* **Selected passage**

I went to City Council chambers and spoke against the move on behalf of NOSHA - New Orleans Secular Human Association.  I cited two main points on why my fellow humanists and I felt the tribute was inappropriate.  The first reason is that in the case of Raphael the street is now using a religious moniker in its official name, "Rev. John Raphael Jr. Way".  This is a clear violation of church and state as taxpayers' dollars have now gone to enshrine a particular religion in our city, in perpetuity.

But the most important issue I raised is that both of these men were hostile towards the LGBT community having made numerous bigoted remarks against gay people.  Raphael went so far as to rant at his own brother's funeral and suggest that his death (he contracted the AIDS virus) was a punishment by God for his evil, gay lifestyle.

How is it that, in June, Landrieu can support renaming city streets after two notorious bigots while lobbying to remove monuments that have been in the city over a century, citing bigotry, one month later?

Let me be clear, if the monuments and street names cause this much offense to people in our city who associate Lee and Jefferson with slavery and bigotry, I have no issue with bringing them down.  In fact I would suggest we add Palmer Park to the list considering Benjamin Palmer was a staunch defender of slavery even after the Civil War and the passage of the emancipation proclamation.

Bigotry is bears the same ugly face today as it did over a hundred years ago.

But the arc of humanity is long and I believe it bends towards justice. The country recently achieved yet another major civil rights victory when SCOTUS ruled in favor of gay marriage; American public opinion is clearly in favor of equal rights for the LGBT community.

These men the Mayor pushed to have city streets named after, Raphael and Blakes, were vocally hostile and prejudiced against the LGBT community in a city that has a very large gay population. We attract LGBT tourists from around the globe due to our reputation of acceptance.  New Orleans is above all, an island in the Deep South harboring free thinkers, alternative lifestyles, freaks, artists, writers, actors, musicians, come to this city because most likely you were an outcast in the place you came, you are just a neighbor.

These pastors we named streets after represent the exact opposite of what New Orleans is about...tolerance.

We now have two streets named after men that expressed their hate for gay people.  Is the Mayor concerned about gay people who now have to drive down those streets?  Did he vet these pastor's reputations before he rushed to get their names immortalized in our city's history?  Most importantly...does he approve or condemn these men's hatred of the LGBT community?

* **Exercise data**
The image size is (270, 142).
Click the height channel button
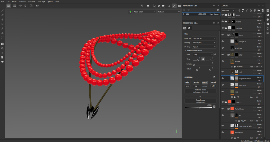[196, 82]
---
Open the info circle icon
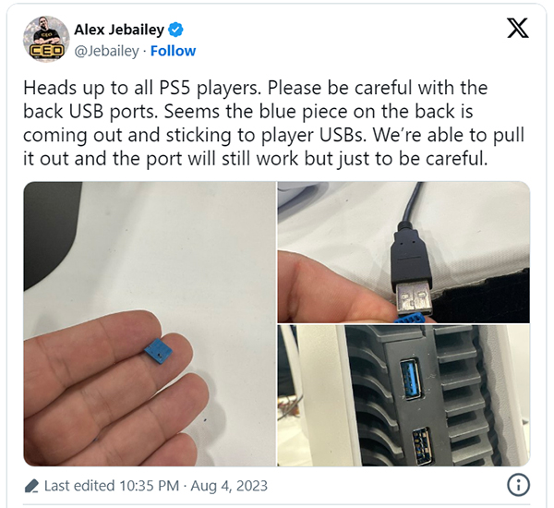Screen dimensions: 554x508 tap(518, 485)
---
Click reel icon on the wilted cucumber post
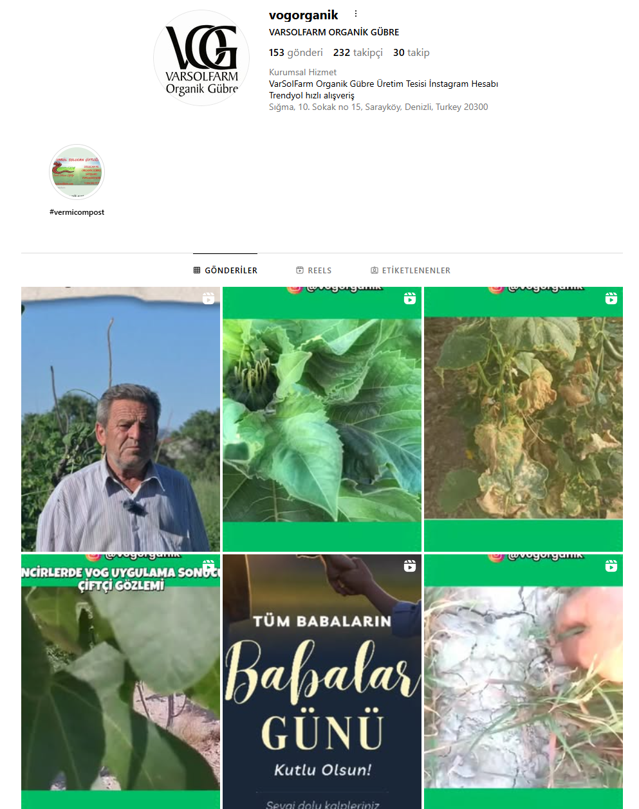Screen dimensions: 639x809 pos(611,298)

* **Exercise 1**
List every person the text about New Orleans street names identifies by name.
* **Exercise 2**
From the text about New Orleans street names, copy out the passage that begins at the words "Let me be clear, if" and stops after the words "the LGBT community.".

* **Expected answer 1**
Rev. John Raphael Jr., Landrieu, Lee, Jefferson, Benjamin Palmer, Blakes

* **Expected answer 2**
Let me be clear, if the monuments and street names cause this much offense to people in our city who associate Lee and Jefferson with slavery and bigotry, I have no issue with bringing them down.  In fact I would suggest we add Palmer Park to the list considering Benjamin Palmer was a staunch defender of slavery even after the Civil War and the passage of the emancipation proclamation.

Bigotry is bears the same ugly face today as it did over a hundred years ago.

But the arc of humanity is long and I believe it bends towards justice. The country recently achieved yet another major civil rights victory when SCOTUS ruled in favor of gay marriage; American public opinion is clearly in favor of equal rights for the LGBT community.